The PTA has written a letter (see below) to the district which explains the reasons why we need to retain the staff we have. We are asking you to write your own letters to the school board (firstname.lastname@example.org) and Superintendent Juneau (email@example.com). Here is the letter, which you can feel free to use a template for your own letter:
Dear Superintendent Juneau,
The Lowell PTA is extremely concerned about the proposed staffing cuts to our school. Though we know you receive a lot of outraged emails about staffing cuts, Lowell is a Title I school with one of the highest populations of homeless students in the city. As of this writing, one-hundred-and-seventy-eight (178) students have come or gone from our community after the start of school. Last year our official student mobility rate was 48%, and it may be higher this year. This is a shocking number, and deserves special attention from the district. If the Seattle Public School District is serious about equity it must reach beyond the typical staffing formulas, and respond to the unique challenges that Lowell faces.
Lowell serves a number of shelters in Seattle. Among them is Mary’s Place, which will return to downtown Seattle, and Lowell’s attendance area, in January of 2020. We expect an influx of homeless students at that time, and it is only reasonable and right to plan and staff for that eventuality. If we do anything less than that, we will fail our students.
As a result of Mary’s Place returning to downtown Seattle in the 2019/20 school year, we know that we can expect between 30-50 additional students experiencing homelessness to enroll mid-year. Because Mary’s place will be returning to our boundaries mid-year, these students are not reflected in our projected enrollment numbers. Because of institutional and systemic racism, these are disproportionately students of color. These are also low income students who, it has been widely acknowledged, need additional support in order to thrive in school.

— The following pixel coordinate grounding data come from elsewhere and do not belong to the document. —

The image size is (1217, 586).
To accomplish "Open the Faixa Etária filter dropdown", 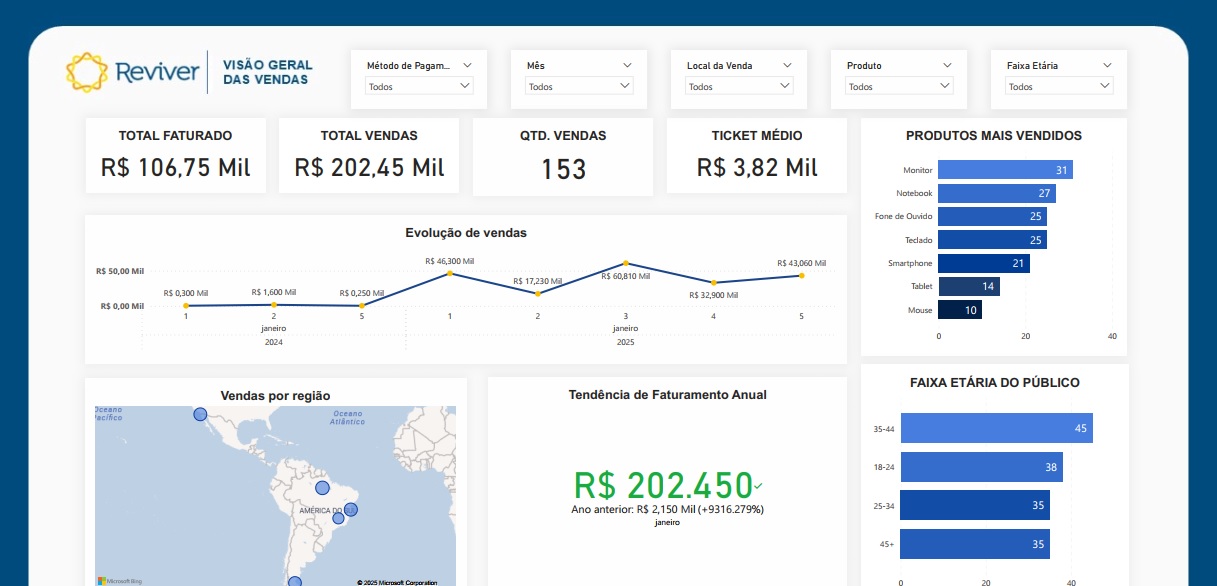I will pyautogui.click(x=1059, y=87).
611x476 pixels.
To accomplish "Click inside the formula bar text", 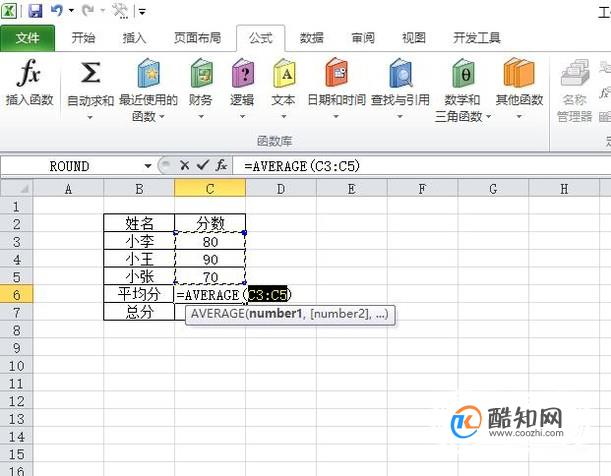I will click(x=302, y=166).
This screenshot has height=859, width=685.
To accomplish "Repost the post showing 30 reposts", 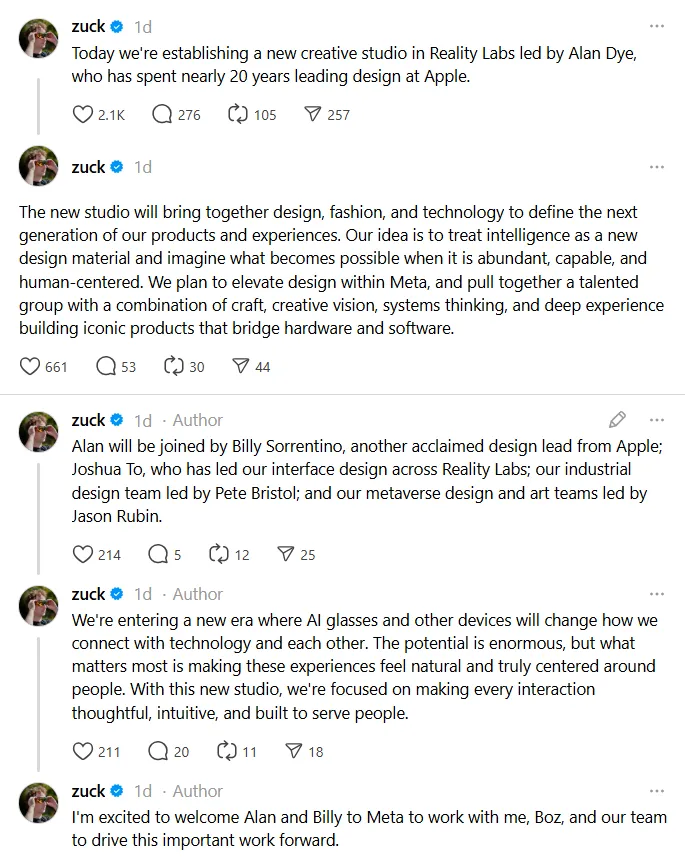I will [x=174, y=367].
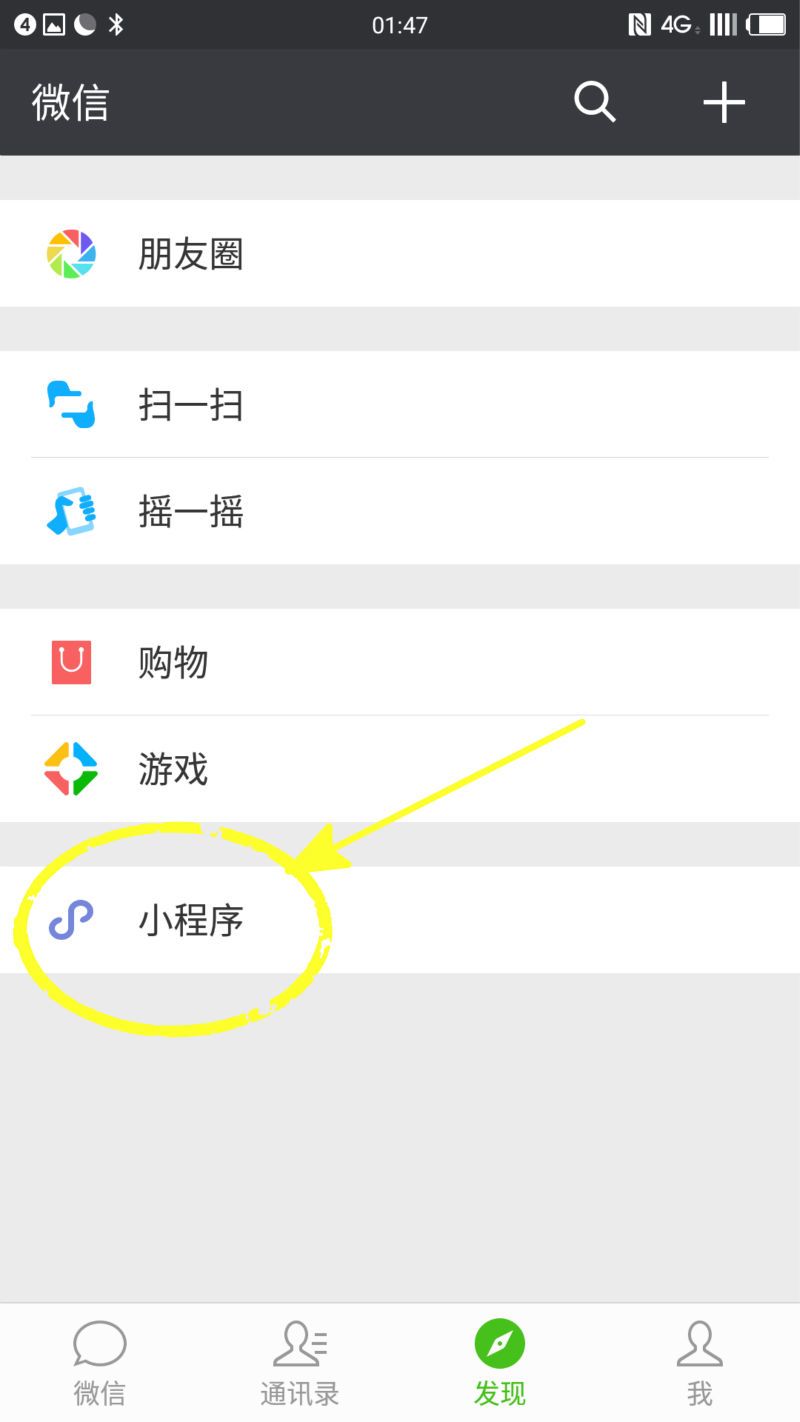800x1422 pixels.
Task: Switch to the 通讯录 contacts tab
Action: [300, 1362]
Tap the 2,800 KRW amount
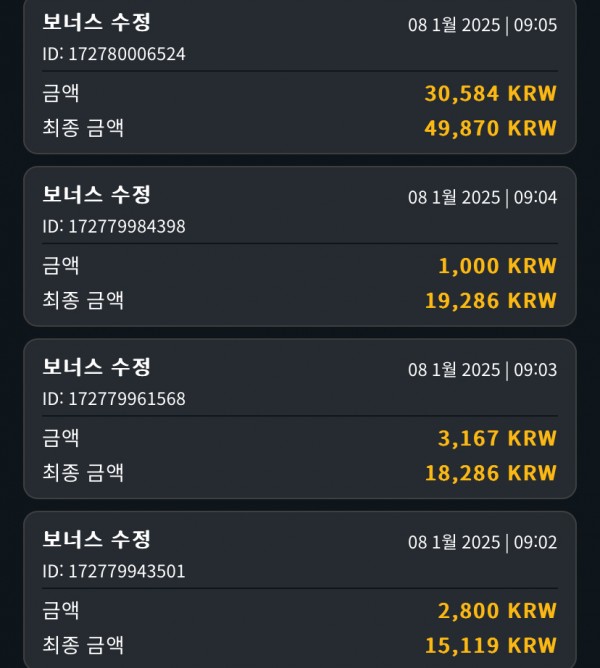 [x=497, y=610]
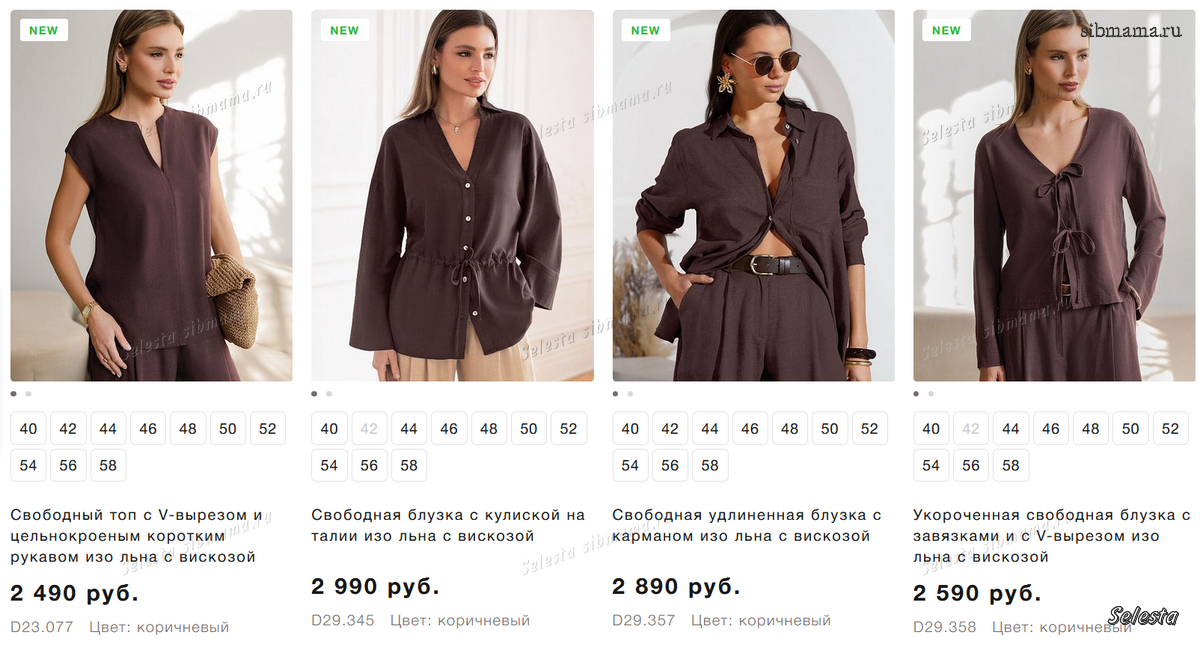
Task: Click the NEW badge on the cropped tie blouse
Action: (x=946, y=30)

If SPS believes in doing something to move toward equity, rather than simply talking about it, SPS must fund our current staff, including:
Full time Family Social Worker
Full Time Counselor
Full Time Assistant Principal
These staff don’t just meet the “normal” needs of a high poverty, racially diverse school with large SPED, ELL, and homeless populations. These positions are essential to helping mitigate the challenges to students and staff of our extraordinarily high turnover rate, a mobility rate unlike any other elementary school we are aware of, except Northgate Elementary, which serves Mary’s Place North. Integrating this many new students, averaging more than one a day, into our community requires these dedicated staff. Think of the person-hours it takes to integrate a student, often with traumatic backgrounds, homelessness, and other challenges, into a school. This year, without Mary’s Place, our dedicated staff – the ones you propose to cut, have done that 178 times. We simply must have the staff to meet our responsibilities to these children.
Losing staff only exacerbates opportunity gaps and contributes to the segregation of our low income students and students of color. For years, Lowell has been in crisis, with huge staff turnover, and a parade of principals. Some Lowell students have experienced 4 different principals plus several long-term substitutes. Finally, just this year, we are finding some stability, and until the announced staffing cuts, we felt we were turning the corner. We only lost a handful of staff this summer, and Dr. Talbot, our new Principal, and Mr. Zillig, our new Assistant Principal, are proving to be effective at improving stability and creating a safe learning environment – they are making a real difference. The mood in the building is palpably better and if you visit a classroom you will find kids learning and working. It would be a disaster for this community to, once again, destroy this fragile progress and our newfound optimism.
We know SPS is facing a budget shortfall, that you must make difficult budgeting and staffing decisions, and that many schools are facing cuts. But considering the extraordinary, and quite unique challenges our school faces, these staff must be funded. We would welcome an opportunity to discuss the issue with you directly.